Roger Heller (PPL) also owned a 2006 CTSW. A brief memorial note: Roger’s daughter just wrote me that not long after her father answered the survey, he passed away. We extend his family and friends our sincere condolences. Blue skies and tailwinds forever, Roger.
Pete Zaitcev (PPL), yet another New Mexico pilot, also rents the same Remos GX as Rob Finfrock. On the other end of the LSA prosperity spectrum, Steve Lindell (SPL) is the sole owner of two LSA: a Piper Sport and a Cub Crafters Sport Cub ELSA (engine power upgrade).
Dan Kent (SPL) owns a Sting S4. Phil Howe (PPL), another member of a partnership, owns a Tecnam Sierra. “We are two partners wanting to add two more. I got back into flying renting a Sierra and a Remos GX. The FBO has since closed. That leaves only two LSAs (Evektor SportStars) to rent in the Seattle area that I am aware of.”
Seattle readers, if you know of other LSA available for rent, please drop me an email at [email protected], and I’ll update in the next column.
Ron Gibson (PPL) writes, “I own a Tecnam Bravo (sole owner).” He adds that the Bravo is the only LSA he’d be willing to own, although he doesn’t elaborate.
Question 2: If you have a sport-pilot license, how many hours did it take, and did you have another license first?

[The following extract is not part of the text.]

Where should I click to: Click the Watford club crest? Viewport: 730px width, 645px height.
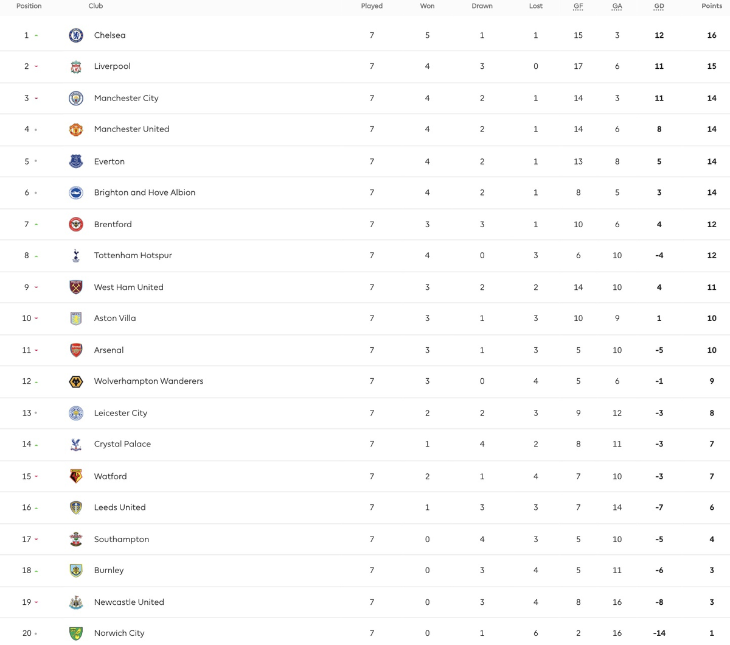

As you can see above, several of our survey pilots already had their PPLs. Tom Ivines flew a Cessna 172 for years but gave it up for fear of losing his medical—a frequent cause of migration to sport pilot for older pilots. “My last 10 years were on a special-issuance medical. Recently, I have turned over a little more than 2,000 hours with most of it cross-country.”
Tim Greer went the opposite way: He soloed in a Cessna 152 before switching to the CTSW. He has 75 hours total on his PPL. Sam Dollenmeier is also instrument rated with 500 hours total, but 400 of them are on the SportCruiser! Way to rack up the fun time, Sam!
The late Roger Heller got his PPL in 1976, while Brian Kerr had no prior flight experience and took 70 hours and “exactly one year” to get his SPL. Namesake Brian Garrett has flown for nearly three years. “I just got my PPL on 9/1 of this year. My SPL took far longer than it should have. My checkride was done at 104 hours. The only thing I can chalk it up to is that I’m a slow learner. I had no other flying time or experience prior to starting my training.” Well done, Brian.
Tom Grinolds “started at zero (age 66). I have 53 hours currently on the Evektor.” Rob Finfrock had a lot of restarts over five years, which took 100 hours to get his SPL. Steve Mink got his in 60 hours, also spread out over a few years. And Dan Kent started SPL training after taking delivery of his Sting S4. “It took me 55 hours, including 26 hours of cross- country experience (Sebring and two trips home during training).”
Thanks to our pilots for sharing their experiences. Next month, we’ll see what they think of the sport-pilot category…and the light-sport airplanes they fly.